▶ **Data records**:
*****

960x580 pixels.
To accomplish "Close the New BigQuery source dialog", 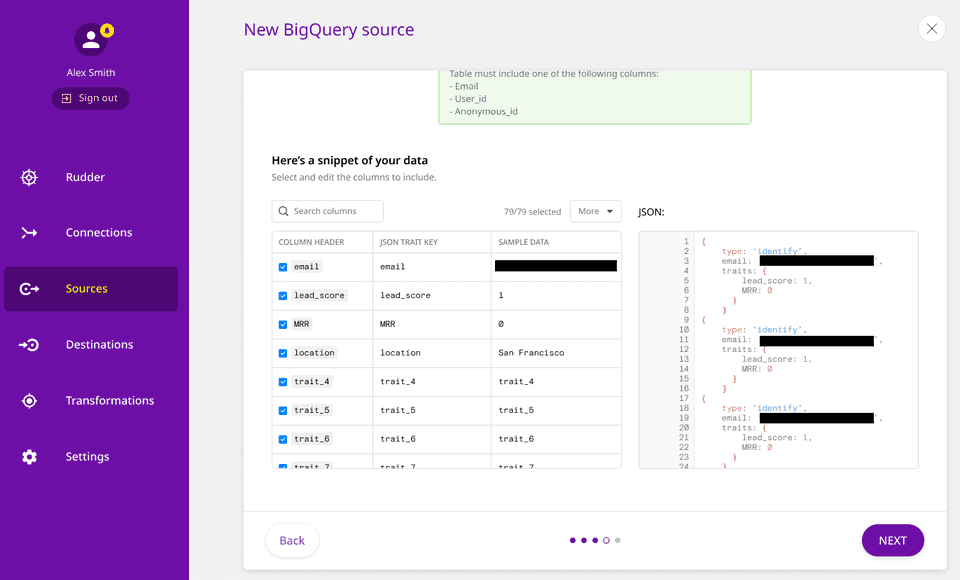I will (931, 29).
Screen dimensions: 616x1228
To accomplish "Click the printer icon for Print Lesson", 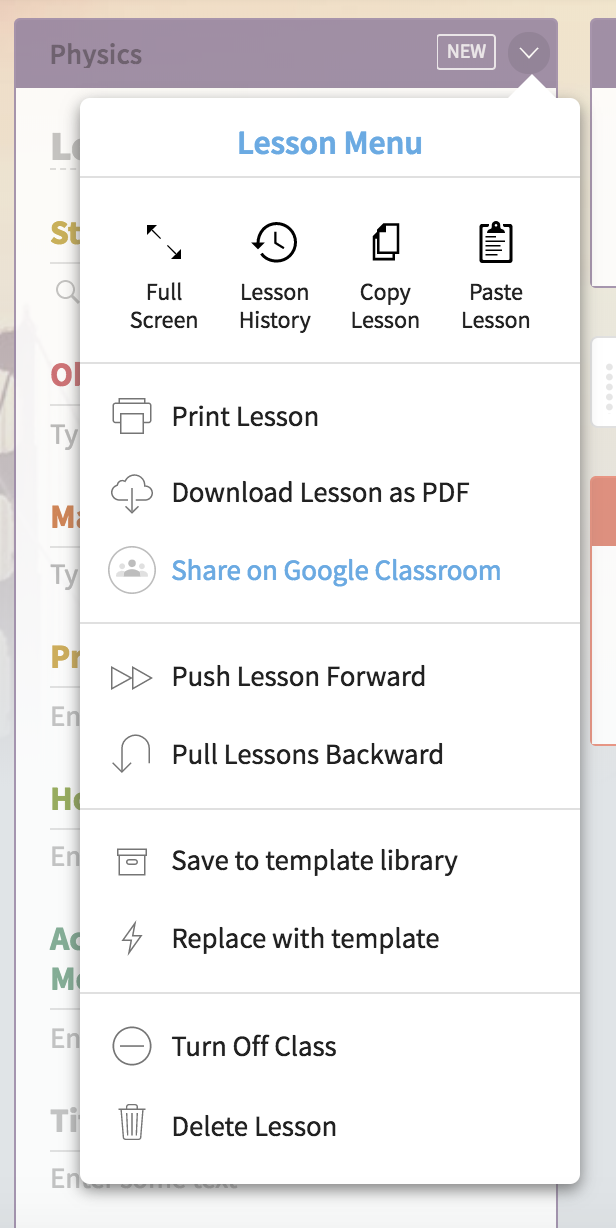I will coord(131,416).
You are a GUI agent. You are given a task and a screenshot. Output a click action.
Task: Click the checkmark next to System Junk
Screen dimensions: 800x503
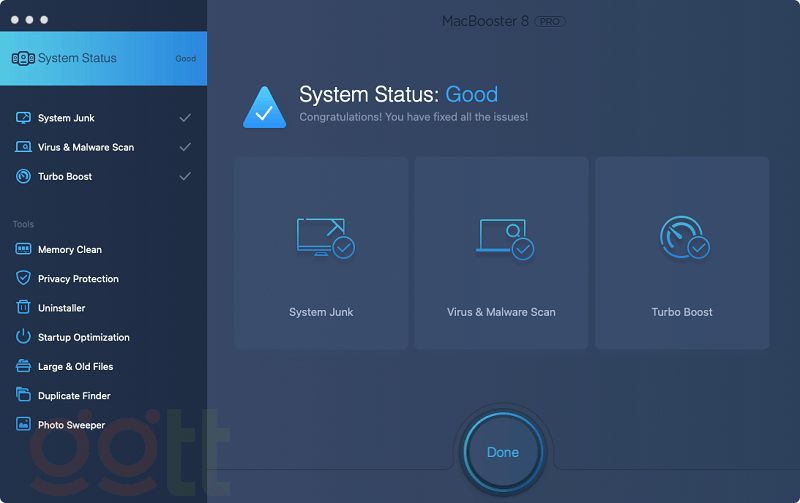coord(185,118)
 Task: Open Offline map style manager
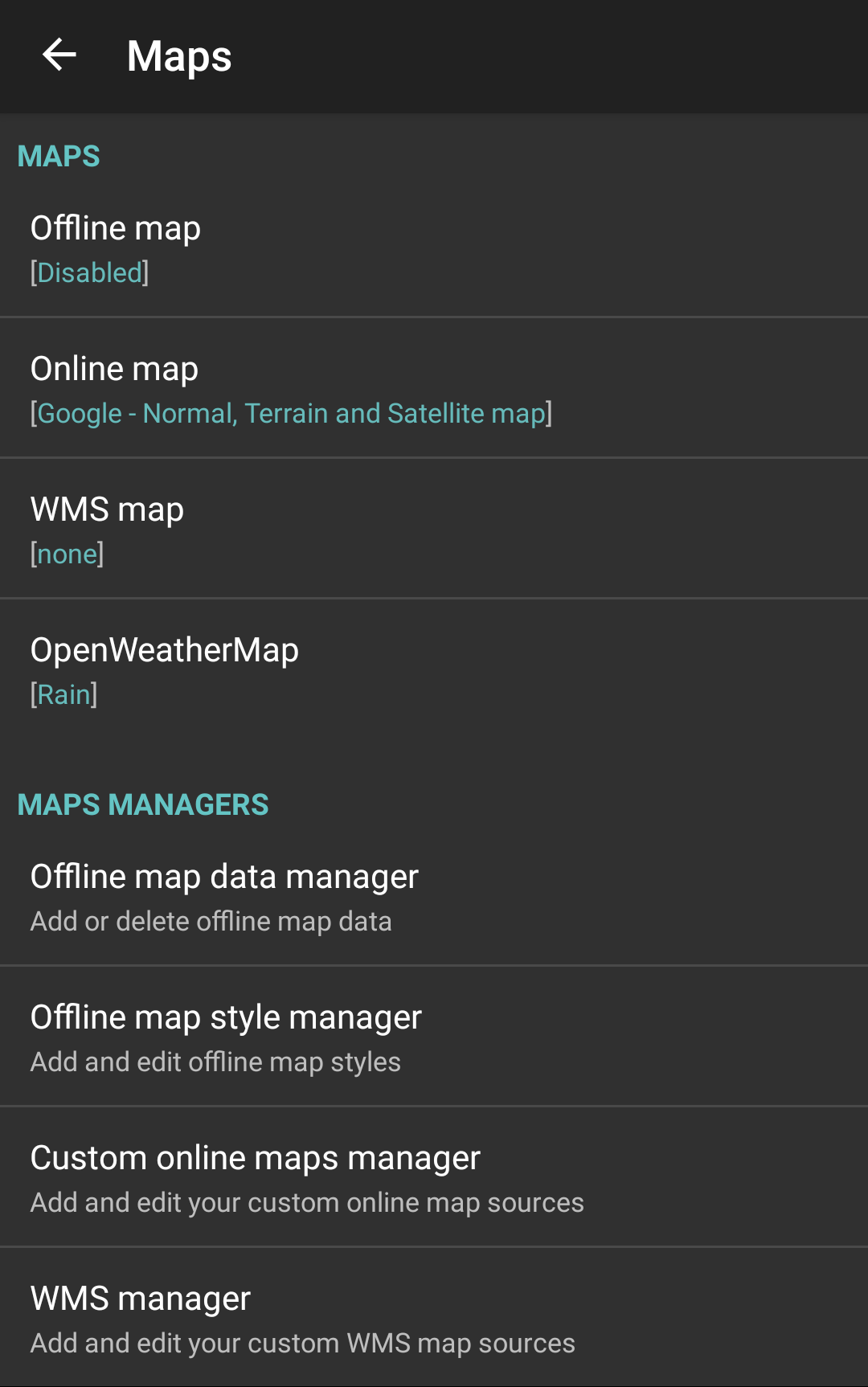[x=226, y=1017]
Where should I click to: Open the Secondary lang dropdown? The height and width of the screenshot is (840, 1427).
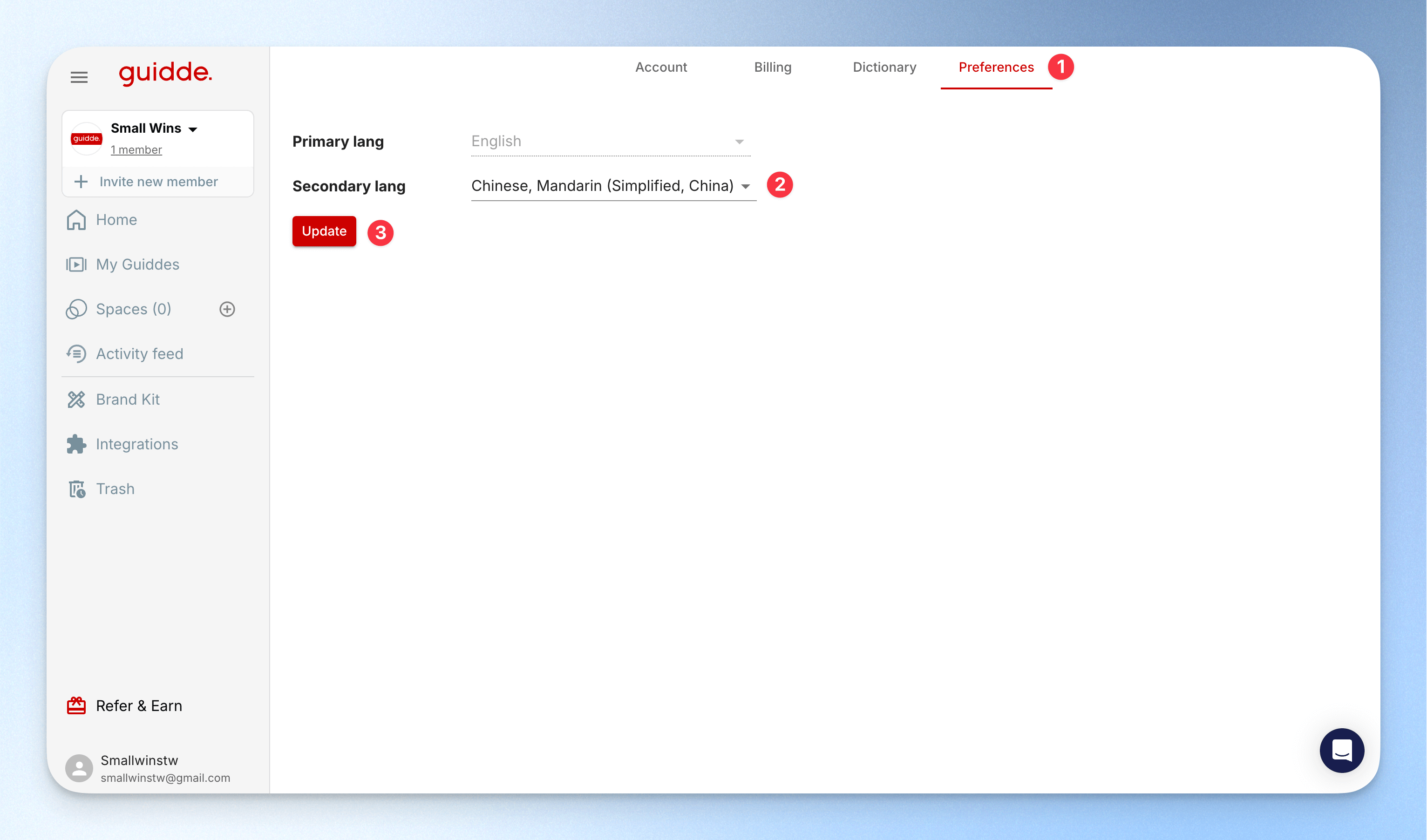coord(614,186)
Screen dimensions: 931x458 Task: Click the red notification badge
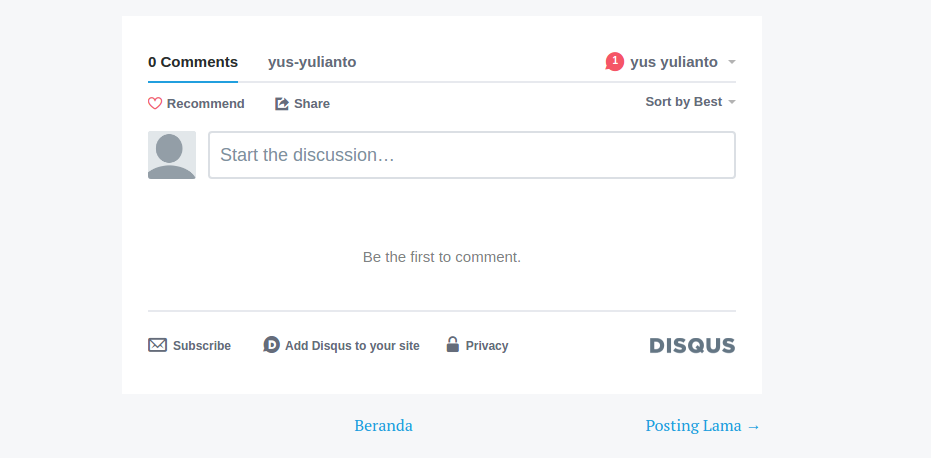click(x=614, y=62)
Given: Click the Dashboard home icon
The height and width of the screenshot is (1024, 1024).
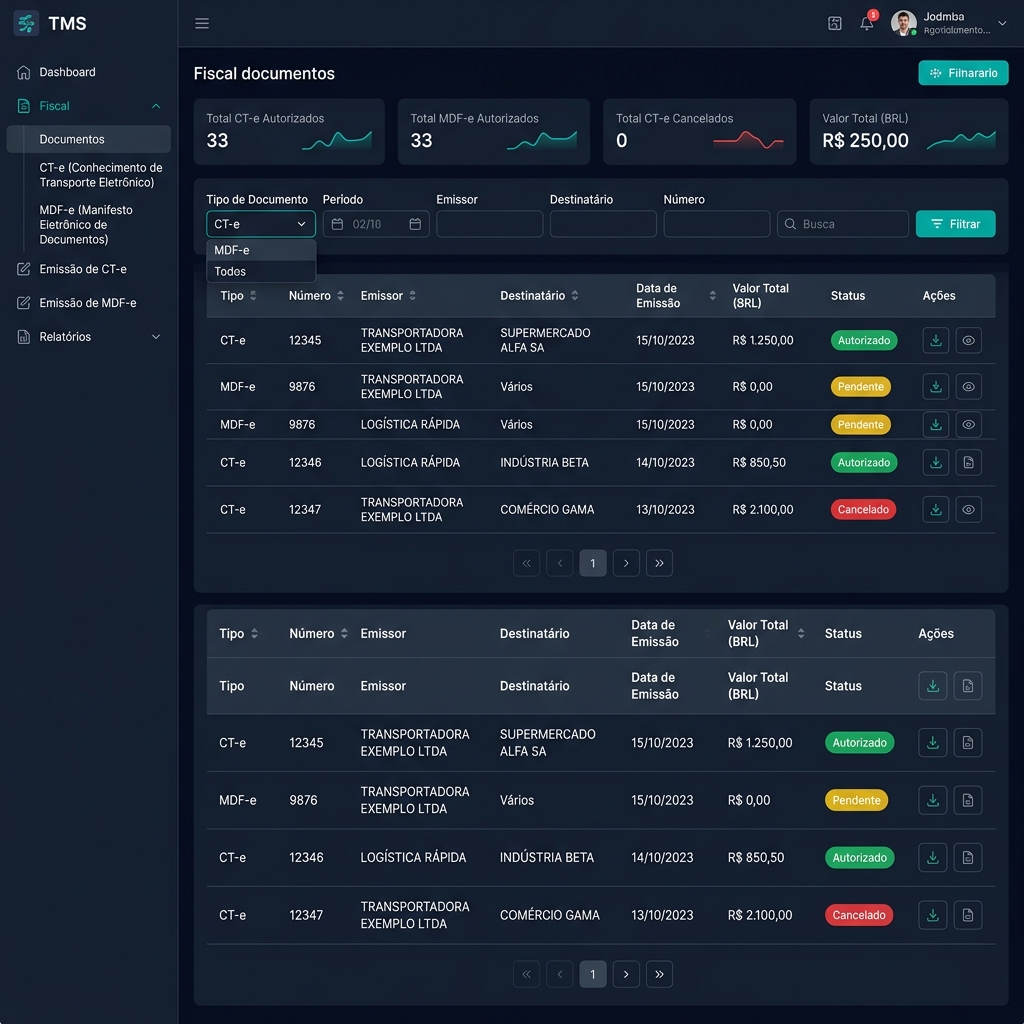Looking at the screenshot, I should click(24, 72).
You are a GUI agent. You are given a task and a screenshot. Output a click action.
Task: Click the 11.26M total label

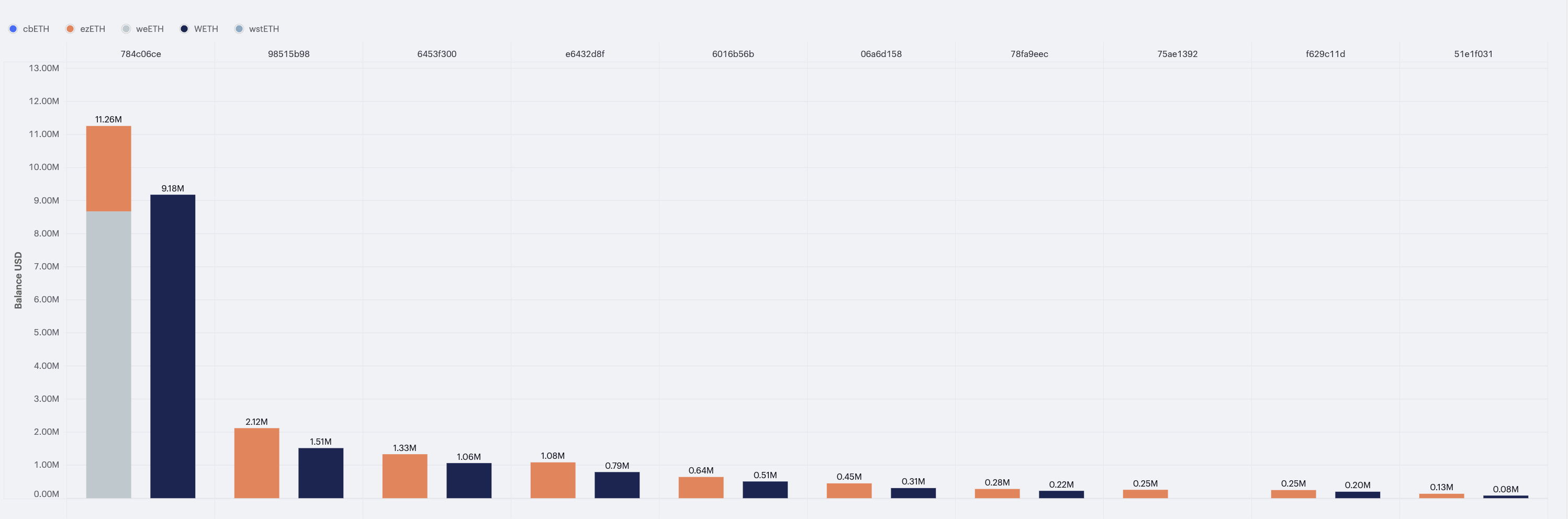point(108,119)
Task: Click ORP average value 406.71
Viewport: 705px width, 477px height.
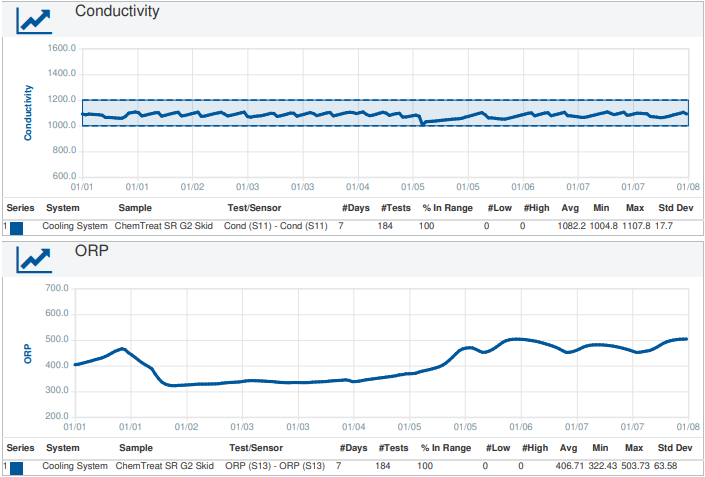Action: (567, 466)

*****

▶ **Task to carry out**: The lines to reproduce run from the line containing "Task: Click the 11.26M total label" through the last line of the records above, both included. Copy them exactly and drop the pictures.

▶ **Result of this exercise**:
Task: Click the 11.26M total label

point(108,119)
Task: Click ORP average value 406.71
Viewport: 705px width, 477px height.
Action: (567, 466)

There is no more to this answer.